Data for this task:
::::::::

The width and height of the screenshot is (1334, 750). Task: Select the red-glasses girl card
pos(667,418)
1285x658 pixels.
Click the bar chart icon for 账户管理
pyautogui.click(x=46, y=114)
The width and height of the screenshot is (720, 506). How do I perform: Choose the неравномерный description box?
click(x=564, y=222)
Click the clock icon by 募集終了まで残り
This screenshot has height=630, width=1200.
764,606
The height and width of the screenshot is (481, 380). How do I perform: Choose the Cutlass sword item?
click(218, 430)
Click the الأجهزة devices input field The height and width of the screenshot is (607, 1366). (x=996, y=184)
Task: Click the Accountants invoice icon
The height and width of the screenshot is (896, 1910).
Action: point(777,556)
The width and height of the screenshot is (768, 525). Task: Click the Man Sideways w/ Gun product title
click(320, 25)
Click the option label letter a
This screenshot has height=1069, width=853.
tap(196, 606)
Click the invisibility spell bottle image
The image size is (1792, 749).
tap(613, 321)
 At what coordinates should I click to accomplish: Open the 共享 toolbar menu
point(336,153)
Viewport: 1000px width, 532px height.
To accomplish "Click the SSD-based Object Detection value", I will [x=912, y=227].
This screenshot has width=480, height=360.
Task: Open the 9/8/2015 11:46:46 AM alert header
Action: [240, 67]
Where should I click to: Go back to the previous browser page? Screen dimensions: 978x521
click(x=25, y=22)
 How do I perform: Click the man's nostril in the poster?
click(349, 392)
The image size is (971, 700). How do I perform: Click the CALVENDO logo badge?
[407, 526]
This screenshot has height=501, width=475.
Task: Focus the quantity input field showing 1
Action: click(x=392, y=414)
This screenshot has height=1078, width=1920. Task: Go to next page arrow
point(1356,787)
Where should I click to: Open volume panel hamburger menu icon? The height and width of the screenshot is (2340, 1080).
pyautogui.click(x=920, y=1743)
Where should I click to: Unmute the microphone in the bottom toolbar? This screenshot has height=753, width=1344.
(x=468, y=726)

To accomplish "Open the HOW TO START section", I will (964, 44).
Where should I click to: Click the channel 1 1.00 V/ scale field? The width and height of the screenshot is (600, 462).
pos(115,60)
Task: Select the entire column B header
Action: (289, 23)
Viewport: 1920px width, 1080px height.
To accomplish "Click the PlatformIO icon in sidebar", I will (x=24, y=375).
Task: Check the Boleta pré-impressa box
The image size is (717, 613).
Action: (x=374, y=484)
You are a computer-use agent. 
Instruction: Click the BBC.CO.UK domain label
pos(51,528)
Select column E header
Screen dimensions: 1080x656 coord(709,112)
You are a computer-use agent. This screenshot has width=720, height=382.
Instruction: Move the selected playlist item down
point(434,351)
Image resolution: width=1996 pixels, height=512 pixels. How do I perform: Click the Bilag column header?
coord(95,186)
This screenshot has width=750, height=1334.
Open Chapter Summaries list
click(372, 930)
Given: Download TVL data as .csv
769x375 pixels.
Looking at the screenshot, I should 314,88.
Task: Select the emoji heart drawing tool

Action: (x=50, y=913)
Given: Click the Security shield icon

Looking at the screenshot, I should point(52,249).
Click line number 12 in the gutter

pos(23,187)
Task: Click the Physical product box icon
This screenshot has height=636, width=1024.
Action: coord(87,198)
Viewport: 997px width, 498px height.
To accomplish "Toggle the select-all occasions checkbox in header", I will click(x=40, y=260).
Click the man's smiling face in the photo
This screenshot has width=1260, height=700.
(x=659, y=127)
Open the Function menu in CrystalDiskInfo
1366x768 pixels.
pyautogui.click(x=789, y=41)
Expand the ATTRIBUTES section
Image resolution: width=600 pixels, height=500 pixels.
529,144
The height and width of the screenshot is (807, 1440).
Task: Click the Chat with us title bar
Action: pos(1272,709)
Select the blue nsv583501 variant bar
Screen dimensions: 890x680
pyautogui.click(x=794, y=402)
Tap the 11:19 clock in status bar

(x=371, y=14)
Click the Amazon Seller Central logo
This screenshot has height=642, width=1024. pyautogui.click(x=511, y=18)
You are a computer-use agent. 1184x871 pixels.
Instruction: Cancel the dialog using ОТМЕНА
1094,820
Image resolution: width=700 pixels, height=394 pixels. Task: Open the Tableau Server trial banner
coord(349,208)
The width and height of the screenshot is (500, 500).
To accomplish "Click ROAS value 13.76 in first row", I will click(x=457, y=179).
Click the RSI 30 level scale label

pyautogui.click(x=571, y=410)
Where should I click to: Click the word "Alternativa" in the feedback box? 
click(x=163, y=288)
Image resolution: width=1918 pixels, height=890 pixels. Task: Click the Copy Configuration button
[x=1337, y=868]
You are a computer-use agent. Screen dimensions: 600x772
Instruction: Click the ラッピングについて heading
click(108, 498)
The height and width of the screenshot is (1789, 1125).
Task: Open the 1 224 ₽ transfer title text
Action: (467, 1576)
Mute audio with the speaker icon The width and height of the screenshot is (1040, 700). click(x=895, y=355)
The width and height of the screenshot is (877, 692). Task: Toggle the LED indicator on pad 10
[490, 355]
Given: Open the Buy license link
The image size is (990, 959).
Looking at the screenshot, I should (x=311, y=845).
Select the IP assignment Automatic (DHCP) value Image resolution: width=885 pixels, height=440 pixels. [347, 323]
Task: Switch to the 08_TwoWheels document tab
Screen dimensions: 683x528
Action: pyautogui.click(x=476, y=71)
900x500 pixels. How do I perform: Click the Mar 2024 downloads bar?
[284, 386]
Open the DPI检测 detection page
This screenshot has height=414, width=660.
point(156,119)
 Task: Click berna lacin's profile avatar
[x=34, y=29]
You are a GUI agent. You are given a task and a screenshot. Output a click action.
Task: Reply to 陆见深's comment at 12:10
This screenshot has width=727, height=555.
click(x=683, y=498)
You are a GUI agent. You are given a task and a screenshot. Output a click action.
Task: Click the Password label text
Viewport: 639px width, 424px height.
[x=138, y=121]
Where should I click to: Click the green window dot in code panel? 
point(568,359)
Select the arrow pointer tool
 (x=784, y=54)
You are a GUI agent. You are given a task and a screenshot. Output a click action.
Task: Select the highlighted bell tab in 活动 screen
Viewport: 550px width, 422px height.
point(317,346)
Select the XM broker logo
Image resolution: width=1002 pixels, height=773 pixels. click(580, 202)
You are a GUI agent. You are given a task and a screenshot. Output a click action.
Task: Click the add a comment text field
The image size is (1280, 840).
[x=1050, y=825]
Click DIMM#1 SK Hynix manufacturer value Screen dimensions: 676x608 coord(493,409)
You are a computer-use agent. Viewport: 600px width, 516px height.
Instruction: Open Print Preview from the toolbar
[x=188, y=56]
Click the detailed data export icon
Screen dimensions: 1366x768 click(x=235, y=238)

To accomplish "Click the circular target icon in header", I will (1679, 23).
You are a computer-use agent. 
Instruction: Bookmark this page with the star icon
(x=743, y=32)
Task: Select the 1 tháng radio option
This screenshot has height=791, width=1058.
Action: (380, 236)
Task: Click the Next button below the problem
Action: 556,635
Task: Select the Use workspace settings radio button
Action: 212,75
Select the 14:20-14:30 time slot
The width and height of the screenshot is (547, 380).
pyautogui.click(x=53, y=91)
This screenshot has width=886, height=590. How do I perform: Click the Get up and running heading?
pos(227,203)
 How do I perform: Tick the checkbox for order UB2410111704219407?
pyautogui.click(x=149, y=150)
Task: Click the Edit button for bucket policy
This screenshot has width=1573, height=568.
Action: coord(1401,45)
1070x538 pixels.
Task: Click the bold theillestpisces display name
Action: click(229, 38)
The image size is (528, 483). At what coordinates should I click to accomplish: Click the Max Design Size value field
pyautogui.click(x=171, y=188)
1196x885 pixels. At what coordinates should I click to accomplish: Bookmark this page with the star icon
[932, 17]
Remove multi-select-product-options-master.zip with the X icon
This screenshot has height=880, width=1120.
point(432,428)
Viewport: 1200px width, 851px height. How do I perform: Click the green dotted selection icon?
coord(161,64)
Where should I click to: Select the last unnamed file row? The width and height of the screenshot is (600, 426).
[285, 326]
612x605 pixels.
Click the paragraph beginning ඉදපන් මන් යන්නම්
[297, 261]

::::::::

What is required: The entries above hold a line with "Open Chapter Summaries list" and a later line with "Click the man's smiling face in the photo". Write out exactly those lines and all lines between, nothing more.

Answer below:
Open Chapter Summaries list
click(372, 930)
Given: Download TVL data as .csv
769x375 pixels.
Looking at the screenshot, I should 314,88.
Task: Select the emoji heart drawing tool

Action: (x=50, y=913)
Given: Click the Security shield icon

Looking at the screenshot, I should point(52,249).
Click line number 12 in the gutter

pos(23,187)
Task: Click the Physical product box icon
This screenshot has height=636, width=1024.
Action: coord(87,198)
Viewport: 997px width, 498px height.
To accomplish "Toggle the select-all occasions checkbox in header", I will click(x=40, y=260).
Click the man's smiling face in the photo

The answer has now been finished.